What is my certainty that this database of mine or other users will not crash one day, what is the guarantee that it will stay that way for good, the servers will not crash, what is it all about, what are these databases
Supabase gives you the tools, documentation, and community that makes managing databases, authentication, and backend infrastructure a lot less overwhelming.
Supabase by default uses AWS EC2 compute instances for the DB and a few other things. Then one of the AWS filesystem solutions and s3 for storage.
Other than that any solution you do should be backed up and you should have your own backups in addition to the providers backups if you are a serious business.
All databases and compute are subject to crashing. And backups or using read replicas if large enough to deal with failure are important.
Not sure if you mean Supabase by "your company". This is mainly a user helping user forum and not monitored regularly by Supabase.
Your instance is standalone in the AWS center as far as compute/disk/etc. Common things are the dashboard mainly and that is run on Vercel last I checked.
Not sure what you mean by Supabase on a server. Supabase is an enhanced Postgres Database, and other server components like PostgREST and Auth. That is all on an individual EC2 instance. Realtime/Storage API/Supavisor are on shared AWS servers around the world. The Dashboard is a react application running on Vercel.
If you depend on storage/realtime/supavisor(pooler) those are on shared AWS servers. Your biggest risk is software updates that you can't control that break your code. Auth and all the shared things I mentioned can be upgraded at anytime. You do not control more than your database version. This is similar to any SaaS provider that updates OS's etc like AWS.
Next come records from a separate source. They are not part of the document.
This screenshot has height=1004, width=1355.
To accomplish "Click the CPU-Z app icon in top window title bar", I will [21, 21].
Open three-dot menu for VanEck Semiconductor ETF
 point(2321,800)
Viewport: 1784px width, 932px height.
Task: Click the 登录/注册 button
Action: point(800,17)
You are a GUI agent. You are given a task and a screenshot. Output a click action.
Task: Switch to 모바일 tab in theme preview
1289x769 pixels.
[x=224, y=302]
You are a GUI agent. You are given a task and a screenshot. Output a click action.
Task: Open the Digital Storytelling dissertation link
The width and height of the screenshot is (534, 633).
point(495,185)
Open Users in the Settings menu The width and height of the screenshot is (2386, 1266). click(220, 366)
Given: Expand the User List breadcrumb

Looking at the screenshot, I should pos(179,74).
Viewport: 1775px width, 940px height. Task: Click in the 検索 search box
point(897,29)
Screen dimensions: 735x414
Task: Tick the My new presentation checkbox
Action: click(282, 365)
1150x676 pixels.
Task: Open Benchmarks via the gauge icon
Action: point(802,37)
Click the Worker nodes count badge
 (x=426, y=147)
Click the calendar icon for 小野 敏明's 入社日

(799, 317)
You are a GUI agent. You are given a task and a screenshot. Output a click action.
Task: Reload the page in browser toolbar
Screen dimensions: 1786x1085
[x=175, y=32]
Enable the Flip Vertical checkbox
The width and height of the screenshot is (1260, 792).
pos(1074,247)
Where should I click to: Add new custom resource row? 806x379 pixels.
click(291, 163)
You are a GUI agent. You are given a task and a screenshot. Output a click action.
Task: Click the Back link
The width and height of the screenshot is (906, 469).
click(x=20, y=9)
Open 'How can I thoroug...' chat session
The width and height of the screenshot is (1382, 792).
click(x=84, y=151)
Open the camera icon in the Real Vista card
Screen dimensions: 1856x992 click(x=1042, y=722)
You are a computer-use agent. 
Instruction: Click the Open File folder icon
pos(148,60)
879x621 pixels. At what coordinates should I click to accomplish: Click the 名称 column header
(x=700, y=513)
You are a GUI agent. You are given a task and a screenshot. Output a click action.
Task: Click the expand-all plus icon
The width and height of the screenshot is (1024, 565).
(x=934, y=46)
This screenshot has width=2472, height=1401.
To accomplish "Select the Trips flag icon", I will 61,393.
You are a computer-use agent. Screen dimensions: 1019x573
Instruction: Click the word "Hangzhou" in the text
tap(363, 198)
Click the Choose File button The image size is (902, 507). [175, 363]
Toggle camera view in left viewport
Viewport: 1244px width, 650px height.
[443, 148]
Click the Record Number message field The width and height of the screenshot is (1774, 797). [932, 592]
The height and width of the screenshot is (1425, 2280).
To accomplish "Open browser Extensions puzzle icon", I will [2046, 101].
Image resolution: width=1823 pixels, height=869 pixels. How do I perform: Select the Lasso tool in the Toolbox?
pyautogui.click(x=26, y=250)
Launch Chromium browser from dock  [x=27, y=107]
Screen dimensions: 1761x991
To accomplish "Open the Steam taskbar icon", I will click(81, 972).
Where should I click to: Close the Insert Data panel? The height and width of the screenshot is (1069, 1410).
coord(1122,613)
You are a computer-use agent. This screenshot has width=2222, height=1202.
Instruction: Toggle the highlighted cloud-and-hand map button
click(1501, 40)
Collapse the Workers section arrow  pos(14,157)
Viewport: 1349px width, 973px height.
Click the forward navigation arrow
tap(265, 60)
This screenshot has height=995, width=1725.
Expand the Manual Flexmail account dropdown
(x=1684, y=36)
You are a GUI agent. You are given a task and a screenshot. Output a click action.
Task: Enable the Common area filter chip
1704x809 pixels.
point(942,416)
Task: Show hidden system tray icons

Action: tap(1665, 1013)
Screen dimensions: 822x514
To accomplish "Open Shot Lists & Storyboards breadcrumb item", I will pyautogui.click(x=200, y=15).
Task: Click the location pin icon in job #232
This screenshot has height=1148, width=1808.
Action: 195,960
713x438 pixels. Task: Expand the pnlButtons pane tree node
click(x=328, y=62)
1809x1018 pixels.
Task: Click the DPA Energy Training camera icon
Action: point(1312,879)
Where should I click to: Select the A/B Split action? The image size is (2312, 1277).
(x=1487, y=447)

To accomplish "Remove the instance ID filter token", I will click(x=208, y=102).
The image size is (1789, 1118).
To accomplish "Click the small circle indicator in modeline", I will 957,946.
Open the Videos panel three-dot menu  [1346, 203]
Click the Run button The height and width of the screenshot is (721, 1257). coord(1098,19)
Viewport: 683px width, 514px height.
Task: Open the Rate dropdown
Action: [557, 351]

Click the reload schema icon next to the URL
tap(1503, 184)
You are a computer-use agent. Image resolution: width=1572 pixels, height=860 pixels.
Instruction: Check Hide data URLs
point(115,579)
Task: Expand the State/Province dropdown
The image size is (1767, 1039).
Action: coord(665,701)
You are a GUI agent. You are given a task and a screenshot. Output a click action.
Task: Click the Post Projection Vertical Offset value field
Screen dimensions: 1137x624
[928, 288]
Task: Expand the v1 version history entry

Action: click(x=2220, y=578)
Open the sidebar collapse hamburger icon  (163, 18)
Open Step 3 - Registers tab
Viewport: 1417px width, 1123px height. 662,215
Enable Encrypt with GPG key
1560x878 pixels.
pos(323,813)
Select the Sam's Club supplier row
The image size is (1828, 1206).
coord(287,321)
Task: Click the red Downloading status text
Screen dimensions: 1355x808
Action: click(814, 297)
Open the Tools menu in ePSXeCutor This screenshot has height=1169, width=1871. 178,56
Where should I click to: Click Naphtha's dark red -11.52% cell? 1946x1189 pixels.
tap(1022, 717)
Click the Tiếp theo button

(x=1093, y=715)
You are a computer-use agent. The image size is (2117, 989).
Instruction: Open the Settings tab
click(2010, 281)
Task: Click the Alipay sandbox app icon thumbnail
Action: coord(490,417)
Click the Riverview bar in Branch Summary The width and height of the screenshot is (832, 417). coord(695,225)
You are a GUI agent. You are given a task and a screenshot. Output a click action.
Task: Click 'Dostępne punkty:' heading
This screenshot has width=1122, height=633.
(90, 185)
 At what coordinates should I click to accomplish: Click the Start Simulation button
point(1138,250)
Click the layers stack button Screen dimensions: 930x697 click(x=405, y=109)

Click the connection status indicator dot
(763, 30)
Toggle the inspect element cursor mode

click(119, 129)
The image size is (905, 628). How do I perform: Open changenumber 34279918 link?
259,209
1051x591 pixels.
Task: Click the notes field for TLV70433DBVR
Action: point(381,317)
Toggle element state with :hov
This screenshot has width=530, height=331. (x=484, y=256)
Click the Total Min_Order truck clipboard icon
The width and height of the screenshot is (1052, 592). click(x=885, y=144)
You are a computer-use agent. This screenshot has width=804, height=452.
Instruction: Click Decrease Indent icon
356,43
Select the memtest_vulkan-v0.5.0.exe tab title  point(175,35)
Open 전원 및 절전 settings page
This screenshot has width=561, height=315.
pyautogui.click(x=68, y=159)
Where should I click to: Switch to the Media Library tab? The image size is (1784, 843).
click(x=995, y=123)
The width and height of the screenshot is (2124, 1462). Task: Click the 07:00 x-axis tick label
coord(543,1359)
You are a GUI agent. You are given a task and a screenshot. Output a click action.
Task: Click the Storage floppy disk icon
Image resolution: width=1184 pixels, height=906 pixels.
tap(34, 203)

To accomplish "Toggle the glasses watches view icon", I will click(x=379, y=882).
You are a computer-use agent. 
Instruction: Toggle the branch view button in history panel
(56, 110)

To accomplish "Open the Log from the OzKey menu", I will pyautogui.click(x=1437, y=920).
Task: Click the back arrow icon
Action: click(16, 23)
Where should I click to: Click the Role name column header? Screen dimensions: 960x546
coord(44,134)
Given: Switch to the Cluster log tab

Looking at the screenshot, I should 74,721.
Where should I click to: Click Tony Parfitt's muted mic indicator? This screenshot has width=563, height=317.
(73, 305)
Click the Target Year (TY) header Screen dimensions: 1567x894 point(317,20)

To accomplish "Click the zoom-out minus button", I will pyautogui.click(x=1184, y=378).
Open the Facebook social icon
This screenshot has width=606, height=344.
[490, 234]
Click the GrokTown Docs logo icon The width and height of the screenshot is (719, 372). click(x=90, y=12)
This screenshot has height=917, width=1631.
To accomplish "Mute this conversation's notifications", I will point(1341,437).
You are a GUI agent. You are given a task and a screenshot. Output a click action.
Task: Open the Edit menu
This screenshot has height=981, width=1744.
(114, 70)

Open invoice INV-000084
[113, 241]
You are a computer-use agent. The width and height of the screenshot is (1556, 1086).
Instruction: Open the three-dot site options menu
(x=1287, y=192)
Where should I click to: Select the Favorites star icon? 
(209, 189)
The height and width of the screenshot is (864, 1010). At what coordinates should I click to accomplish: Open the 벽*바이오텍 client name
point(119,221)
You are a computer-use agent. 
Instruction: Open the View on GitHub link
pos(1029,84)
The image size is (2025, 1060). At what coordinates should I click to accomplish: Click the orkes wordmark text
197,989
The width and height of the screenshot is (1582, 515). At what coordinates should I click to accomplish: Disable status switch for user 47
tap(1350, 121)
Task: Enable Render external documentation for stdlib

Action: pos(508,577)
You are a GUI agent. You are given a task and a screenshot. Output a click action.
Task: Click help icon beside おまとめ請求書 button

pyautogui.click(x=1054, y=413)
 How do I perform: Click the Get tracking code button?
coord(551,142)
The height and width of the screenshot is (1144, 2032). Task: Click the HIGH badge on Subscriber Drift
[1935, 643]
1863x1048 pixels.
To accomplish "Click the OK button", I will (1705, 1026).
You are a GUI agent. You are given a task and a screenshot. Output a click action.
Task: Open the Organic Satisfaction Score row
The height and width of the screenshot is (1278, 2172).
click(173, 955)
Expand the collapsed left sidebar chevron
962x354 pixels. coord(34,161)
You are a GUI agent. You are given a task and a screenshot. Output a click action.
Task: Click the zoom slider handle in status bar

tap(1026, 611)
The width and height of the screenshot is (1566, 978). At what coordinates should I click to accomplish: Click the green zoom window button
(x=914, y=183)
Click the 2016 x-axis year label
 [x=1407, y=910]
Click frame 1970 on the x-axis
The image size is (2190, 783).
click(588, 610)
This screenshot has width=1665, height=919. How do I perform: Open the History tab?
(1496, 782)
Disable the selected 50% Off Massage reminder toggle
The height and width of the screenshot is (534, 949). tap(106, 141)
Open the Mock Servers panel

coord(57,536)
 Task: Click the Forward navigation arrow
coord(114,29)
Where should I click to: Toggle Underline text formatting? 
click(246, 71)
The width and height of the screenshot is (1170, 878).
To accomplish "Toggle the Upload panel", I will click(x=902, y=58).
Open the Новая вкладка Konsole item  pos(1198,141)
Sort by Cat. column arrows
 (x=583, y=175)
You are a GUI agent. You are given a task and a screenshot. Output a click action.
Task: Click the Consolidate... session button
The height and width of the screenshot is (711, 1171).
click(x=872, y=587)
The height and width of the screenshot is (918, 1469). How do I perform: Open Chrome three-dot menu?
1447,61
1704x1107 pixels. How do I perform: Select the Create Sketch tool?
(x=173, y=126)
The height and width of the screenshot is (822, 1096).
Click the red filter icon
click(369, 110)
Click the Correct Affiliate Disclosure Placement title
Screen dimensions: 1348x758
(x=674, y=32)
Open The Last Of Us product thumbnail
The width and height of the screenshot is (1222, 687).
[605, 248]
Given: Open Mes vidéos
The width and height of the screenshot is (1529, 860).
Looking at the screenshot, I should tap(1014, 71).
Supabase is alot of parts. The website has nothing to do with the dashboard or database. The dashboard can crash and the database instances keeps running. You can see the history of issues here: https://status.supabase.com/
Yes. But now you throw in the words shared drives. Your EC2 CPU instance is a single point of failure. There is no fail over or redundancy unless you do read replicas. But that is an AWS thing and not dependent on Supabase engineers.